[start of Available data]

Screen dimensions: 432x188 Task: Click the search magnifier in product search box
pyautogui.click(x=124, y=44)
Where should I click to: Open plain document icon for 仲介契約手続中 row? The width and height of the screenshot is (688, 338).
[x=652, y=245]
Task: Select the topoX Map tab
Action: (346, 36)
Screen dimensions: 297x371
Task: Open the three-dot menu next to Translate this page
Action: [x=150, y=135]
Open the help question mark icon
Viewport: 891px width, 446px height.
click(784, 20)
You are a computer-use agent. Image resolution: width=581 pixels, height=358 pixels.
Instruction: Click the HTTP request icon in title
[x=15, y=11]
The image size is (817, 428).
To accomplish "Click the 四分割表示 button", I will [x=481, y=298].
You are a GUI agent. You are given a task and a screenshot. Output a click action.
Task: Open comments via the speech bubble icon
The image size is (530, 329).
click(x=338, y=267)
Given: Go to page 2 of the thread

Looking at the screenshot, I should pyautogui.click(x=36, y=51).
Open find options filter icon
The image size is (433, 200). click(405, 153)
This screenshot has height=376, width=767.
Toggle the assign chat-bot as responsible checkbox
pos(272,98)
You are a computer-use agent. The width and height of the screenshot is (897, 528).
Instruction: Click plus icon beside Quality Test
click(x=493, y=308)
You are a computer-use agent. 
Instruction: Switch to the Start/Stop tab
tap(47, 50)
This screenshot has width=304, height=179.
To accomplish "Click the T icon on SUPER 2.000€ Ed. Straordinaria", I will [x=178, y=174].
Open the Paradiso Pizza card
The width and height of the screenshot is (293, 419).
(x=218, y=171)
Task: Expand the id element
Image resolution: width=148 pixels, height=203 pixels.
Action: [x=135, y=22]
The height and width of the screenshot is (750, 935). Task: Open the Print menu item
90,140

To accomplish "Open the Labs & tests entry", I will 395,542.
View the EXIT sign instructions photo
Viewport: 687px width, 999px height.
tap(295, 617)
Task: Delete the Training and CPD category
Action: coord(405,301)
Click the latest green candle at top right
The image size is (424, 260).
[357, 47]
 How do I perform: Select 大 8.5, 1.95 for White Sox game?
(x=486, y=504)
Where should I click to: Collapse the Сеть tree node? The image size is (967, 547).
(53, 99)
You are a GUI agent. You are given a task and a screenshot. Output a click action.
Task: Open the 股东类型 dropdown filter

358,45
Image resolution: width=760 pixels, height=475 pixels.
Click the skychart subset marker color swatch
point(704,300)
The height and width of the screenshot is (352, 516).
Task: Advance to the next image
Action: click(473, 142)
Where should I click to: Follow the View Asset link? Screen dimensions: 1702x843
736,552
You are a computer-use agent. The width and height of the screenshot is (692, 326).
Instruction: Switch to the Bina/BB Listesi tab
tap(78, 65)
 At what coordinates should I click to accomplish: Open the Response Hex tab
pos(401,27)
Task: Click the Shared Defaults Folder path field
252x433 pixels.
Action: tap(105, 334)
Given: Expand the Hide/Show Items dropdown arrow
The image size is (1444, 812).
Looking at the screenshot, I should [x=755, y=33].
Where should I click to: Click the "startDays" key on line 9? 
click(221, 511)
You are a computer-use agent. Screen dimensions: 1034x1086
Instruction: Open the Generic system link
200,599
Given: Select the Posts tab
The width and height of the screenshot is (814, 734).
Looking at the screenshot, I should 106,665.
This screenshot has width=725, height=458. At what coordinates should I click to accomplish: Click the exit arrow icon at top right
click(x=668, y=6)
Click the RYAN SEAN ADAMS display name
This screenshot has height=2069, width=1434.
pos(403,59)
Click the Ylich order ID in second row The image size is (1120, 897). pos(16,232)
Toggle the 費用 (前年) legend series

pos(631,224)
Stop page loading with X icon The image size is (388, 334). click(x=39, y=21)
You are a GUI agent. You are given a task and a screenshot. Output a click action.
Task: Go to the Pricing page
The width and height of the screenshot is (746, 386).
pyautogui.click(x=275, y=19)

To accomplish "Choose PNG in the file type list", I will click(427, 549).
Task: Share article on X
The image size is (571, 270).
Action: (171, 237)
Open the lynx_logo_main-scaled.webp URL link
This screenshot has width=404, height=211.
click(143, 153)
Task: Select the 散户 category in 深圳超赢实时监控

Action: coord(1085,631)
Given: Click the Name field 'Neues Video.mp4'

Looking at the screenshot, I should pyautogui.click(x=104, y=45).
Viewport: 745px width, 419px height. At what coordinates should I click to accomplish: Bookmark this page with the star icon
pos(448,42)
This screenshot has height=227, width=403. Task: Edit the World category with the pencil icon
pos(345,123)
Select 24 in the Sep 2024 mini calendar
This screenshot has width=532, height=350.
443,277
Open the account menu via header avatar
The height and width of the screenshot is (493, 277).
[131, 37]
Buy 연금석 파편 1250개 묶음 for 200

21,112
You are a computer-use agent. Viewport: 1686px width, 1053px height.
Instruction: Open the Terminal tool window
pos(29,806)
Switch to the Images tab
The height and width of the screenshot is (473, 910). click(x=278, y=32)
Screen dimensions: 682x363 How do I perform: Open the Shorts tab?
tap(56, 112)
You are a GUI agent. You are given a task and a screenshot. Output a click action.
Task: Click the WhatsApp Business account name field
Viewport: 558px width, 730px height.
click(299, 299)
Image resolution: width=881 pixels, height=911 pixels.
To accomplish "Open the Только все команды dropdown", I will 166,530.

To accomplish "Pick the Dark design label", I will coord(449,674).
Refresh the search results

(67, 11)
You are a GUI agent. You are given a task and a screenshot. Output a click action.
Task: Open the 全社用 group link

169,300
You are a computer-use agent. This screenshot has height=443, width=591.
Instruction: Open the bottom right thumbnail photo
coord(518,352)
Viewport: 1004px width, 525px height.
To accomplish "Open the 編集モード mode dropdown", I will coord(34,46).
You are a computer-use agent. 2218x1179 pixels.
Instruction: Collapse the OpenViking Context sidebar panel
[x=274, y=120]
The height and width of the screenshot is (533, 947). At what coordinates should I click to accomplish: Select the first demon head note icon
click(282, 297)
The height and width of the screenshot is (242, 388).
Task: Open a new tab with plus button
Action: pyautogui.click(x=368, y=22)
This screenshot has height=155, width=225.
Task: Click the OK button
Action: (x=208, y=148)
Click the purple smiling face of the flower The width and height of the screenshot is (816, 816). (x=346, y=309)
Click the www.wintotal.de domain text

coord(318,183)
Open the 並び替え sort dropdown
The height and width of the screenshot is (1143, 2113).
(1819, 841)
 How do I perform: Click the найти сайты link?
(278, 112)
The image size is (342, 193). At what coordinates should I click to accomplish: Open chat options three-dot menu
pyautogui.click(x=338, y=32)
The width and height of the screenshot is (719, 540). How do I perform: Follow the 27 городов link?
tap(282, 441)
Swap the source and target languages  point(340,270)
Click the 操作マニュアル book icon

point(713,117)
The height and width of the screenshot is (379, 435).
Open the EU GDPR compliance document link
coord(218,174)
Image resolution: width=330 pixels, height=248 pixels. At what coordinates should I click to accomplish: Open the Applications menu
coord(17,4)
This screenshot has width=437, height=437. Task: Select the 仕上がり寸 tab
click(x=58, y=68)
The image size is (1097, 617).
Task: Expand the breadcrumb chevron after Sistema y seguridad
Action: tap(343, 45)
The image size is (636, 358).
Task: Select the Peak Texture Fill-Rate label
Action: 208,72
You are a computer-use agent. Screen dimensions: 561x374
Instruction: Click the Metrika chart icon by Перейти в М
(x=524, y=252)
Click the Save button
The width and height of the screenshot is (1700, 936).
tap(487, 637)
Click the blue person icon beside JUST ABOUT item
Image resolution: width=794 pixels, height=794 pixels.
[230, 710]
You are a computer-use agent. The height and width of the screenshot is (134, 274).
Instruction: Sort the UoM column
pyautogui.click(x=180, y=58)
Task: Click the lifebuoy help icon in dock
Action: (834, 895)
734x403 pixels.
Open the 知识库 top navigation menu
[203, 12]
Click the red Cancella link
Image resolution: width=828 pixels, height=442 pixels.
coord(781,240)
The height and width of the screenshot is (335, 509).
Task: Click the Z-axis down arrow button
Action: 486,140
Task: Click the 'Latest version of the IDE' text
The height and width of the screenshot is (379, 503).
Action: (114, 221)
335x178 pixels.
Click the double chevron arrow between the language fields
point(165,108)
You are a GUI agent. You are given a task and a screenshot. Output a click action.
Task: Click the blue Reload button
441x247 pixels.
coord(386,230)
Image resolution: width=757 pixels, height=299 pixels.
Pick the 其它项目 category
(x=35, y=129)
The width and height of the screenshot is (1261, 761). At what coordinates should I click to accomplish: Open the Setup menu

[end of Available data]

### What the exercise asks
Print the part of the records that opens with the first line and closes with the line containing "will [x=481, y=298].", both ends included.

### Solution to the exercise
Screen dimensions: 432x188 Task: Click the search magnifier in product search box
pyautogui.click(x=124, y=44)
Where should I click to: Open plain document icon for 仲介契約手続中 row? The width and height of the screenshot is (688, 338).
[x=652, y=245]
Task: Select the topoX Map tab
Action: (346, 36)
Screen dimensions: 297x371
Task: Open the three-dot menu next to Translate this page
Action: [x=150, y=135]
Open the help question mark icon
Viewport: 891px width, 446px height.
click(784, 20)
You are a computer-use agent. Image resolution: width=581 pixels, height=358 pixels.
Instruction: Click the HTTP request icon in title
[x=15, y=11]
The image size is (817, 428).
To accomplish "Click the 四分割表示 button", I will [x=481, y=298].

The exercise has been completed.